■ CHALLENGE: Copy out each of the following records word for word, keeping every line as it appears.

(begin)

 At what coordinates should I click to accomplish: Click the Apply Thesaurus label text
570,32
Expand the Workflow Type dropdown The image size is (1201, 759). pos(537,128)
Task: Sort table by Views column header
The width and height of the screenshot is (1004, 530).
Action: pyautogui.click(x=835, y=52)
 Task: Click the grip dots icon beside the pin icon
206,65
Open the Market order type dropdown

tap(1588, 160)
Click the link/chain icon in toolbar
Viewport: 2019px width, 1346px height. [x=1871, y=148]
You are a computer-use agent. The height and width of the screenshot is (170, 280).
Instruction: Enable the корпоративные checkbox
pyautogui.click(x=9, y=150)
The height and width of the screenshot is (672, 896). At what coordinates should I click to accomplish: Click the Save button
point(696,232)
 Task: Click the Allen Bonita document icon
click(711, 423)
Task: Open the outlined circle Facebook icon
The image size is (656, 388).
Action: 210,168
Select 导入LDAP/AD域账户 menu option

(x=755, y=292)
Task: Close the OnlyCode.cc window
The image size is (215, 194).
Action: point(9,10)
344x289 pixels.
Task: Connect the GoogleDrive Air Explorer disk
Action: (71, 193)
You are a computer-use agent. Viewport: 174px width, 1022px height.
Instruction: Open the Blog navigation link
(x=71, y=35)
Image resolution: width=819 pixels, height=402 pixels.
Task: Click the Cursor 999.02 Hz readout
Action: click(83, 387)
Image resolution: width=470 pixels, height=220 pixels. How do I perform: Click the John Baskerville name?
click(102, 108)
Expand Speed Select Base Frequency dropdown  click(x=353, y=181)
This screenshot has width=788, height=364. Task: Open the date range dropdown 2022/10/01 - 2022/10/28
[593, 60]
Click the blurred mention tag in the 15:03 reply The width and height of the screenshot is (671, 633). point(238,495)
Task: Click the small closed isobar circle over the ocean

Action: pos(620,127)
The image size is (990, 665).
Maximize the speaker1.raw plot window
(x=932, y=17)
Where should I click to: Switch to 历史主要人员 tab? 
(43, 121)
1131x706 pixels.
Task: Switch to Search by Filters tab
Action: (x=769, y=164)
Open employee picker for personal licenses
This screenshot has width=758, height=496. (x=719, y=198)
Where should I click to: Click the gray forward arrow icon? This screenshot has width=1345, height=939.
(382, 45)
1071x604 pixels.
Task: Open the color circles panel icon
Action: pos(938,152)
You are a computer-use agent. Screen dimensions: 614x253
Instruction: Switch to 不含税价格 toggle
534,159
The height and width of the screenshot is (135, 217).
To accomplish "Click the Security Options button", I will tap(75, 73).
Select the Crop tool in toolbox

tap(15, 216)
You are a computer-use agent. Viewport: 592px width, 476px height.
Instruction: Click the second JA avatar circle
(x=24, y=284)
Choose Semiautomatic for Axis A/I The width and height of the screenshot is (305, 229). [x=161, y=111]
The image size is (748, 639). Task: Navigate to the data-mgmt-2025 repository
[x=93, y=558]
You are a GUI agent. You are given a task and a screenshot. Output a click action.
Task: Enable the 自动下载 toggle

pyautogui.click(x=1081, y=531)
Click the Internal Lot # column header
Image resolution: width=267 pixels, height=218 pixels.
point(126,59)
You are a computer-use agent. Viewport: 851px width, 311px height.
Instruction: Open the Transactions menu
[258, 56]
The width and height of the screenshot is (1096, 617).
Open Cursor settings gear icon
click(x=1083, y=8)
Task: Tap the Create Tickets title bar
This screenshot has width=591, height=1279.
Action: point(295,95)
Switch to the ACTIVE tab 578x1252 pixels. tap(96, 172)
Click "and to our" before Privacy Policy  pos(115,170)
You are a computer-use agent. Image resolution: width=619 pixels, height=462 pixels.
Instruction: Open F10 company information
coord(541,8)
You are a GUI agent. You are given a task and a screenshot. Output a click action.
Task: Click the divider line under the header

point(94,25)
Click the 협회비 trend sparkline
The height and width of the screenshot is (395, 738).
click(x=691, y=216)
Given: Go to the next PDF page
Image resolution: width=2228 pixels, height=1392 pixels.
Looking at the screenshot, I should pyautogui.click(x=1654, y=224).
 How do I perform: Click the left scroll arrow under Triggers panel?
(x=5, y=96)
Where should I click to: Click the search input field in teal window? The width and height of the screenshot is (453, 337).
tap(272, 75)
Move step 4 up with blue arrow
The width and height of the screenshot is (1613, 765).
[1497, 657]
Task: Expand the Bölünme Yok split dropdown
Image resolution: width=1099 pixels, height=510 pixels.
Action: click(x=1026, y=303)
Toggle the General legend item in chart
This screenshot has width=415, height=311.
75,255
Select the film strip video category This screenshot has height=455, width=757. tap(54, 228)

(end)

■ ANSWER TO THE EXERCISE:
 At what coordinates should I click to accomplish: Click the Apply Thesaurus label text
570,32
Expand the Workflow Type dropdown The image size is (1201, 759). pos(537,128)
Task: Sort table by Views column header
The width and height of the screenshot is (1004, 530).
Action: pyautogui.click(x=835, y=52)
 Task: Click the grip dots icon beside the pin icon
206,65
Open the Market order type dropdown

tap(1588, 160)
Click the link/chain icon in toolbar
Viewport: 2019px width, 1346px height. [x=1871, y=148]
You are a computer-use agent. The height and width of the screenshot is (170, 280).
Instruction: Enable the корпоративные checkbox
pyautogui.click(x=9, y=150)
The height and width of the screenshot is (672, 896). At what coordinates should I click to accomplish: Click the Save button
point(696,232)
 Task: Click the Allen Bonita document icon
click(711, 423)
Task: Open the outlined circle Facebook icon
The image size is (656, 388).
Action: 210,168
Select 导入LDAP/AD域账户 menu option

(x=755, y=292)
Task: Close the OnlyCode.cc window
The image size is (215, 194).
Action: point(9,10)
344x289 pixels.
Task: Connect the GoogleDrive Air Explorer disk
Action: (71, 193)
You are a computer-use agent. Viewport: 174px width, 1022px height.
Instruction: Open the Blog navigation link
(x=71, y=35)
Image resolution: width=819 pixels, height=402 pixels.
Task: Click the Cursor 999.02 Hz readout
Action: click(83, 387)
Image resolution: width=470 pixels, height=220 pixels. How do I perform: Click the John Baskerville name?
click(102, 108)
Expand Speed Select Base Frequency dropdown  click(x=353, y=181)
This screenshot has width=788, height=364. Task: Open the date range dropdown 2022/10/01 - 2022/10/28
[593, 60]
Click the blurred mention tag in the 15:03 reply The width and height of the screenshot is (671, 633). point(238,495)
Task: Click the small closed isobar circle over the ocean

Action: pos(620,127)
The image size is (990, 665).
Maximize the speaker1.raw plot window
(x=932, y=17)
Where should I click to: Switch to 历史主要人员 tab? 
(43, 121)
1131x706 pixels.
Task: Switch to Search by Filters tab
Action: (x=769, y=164)
Open employee picker for personal licenses
This screenshot has width=758, height=496. (x=719, y=198)
Where should I click to: Click the gray forward arrow icon? This screenshot has width=1345, height=939.
(382, 45)
1071x604 pixels.
Task: Open the color circles panel icon
Action: pos(938,152)
You are a computer-use agent. Screen dimensions: 614x253
Instruction: Switch to 不含税价格 toggle
534,159
The height and width of the screenshot is (135, 217).
To accomplish "Click the Security Options button", I will tap(75, 73).
Select the Crop tool in toolbox

tap(15, 216)
You are a computer-use agent. Viewport: 592px width, 476px height.
Instruction: Click the second JA avatar circle
(x=24, y=284)
Choose Semiautomatic for Axis A/I The width and height of the screenshot is (305, 229). [x=161, y=111]
The image size is (748, 639). Task: Navigate to the data-mgmt-2025 repository
[x=93, y=558]
You are a GUI agent. You are given a task and a screenshot. Output a click action.
Task: Enable the 自动下载 toggle

pyautogui.click(x=1081, y=531)
Click the Internal Lot # column header
Image resolution: width=267 pixels, height=218 pixels.
point(126,59)
You are a computer-use agent. Viewport: 851px width, 311px height.
Instruction: Open the Transactions menu
[258, 56]
The width and height of the screenshot is (1096, 617).
Open Cursor settings gear icon
click(x=1083, y=8)
Task: Tap the Create Tickets title bar
This screenshot has width=591, height=1279.
Action: point(295,95)
Switch to the ACTIVE tab 578x1252 pixels. tap(96, 172)
Click "and to our" before Privacy Policy  pos(115,170)
You are a computer-use agent. Image resolution: width=619 pixels, height=462 pixels.
Instruction: Open F10 company information
coord(541,8)
You are a GUI agent. You are given a task and a screenshot. Output a click action.
Task: Click the divider line under the header

point(94,25)
Click the 협회비 trend sparkline
The height and width of the screenshot is (395, 738).
click(x=691, y=216)
Given: Go to the next PDF page
Image resolution: width=2228 pixels, height=1392 pixels.
Looking at the screenshot, I should pyautogui.click(x=1654, y=224).
 How do I perform: Click the left scroll arrow under Triggers panel?
(x=5, y=96)
Where should I click to: Click the search input field in teal window? The width and height of the screenshot is (453, 337).
tap(272, 75)
Move step 4 up with blue arrow
The width and height of the screenshot is (1613, 765).
[1497, 657]
Task: Expand the Bölünme Yok split dropdown
Image resolution: width=1099 pixels, height=510 pixels.
Action: click(x=1026, y=303)
Toggle the General legend item in chart
This screenshot has width=415, height=311.
75,255
Select the film strip video category This screenshot has height=455, width=757. tap(54, 228)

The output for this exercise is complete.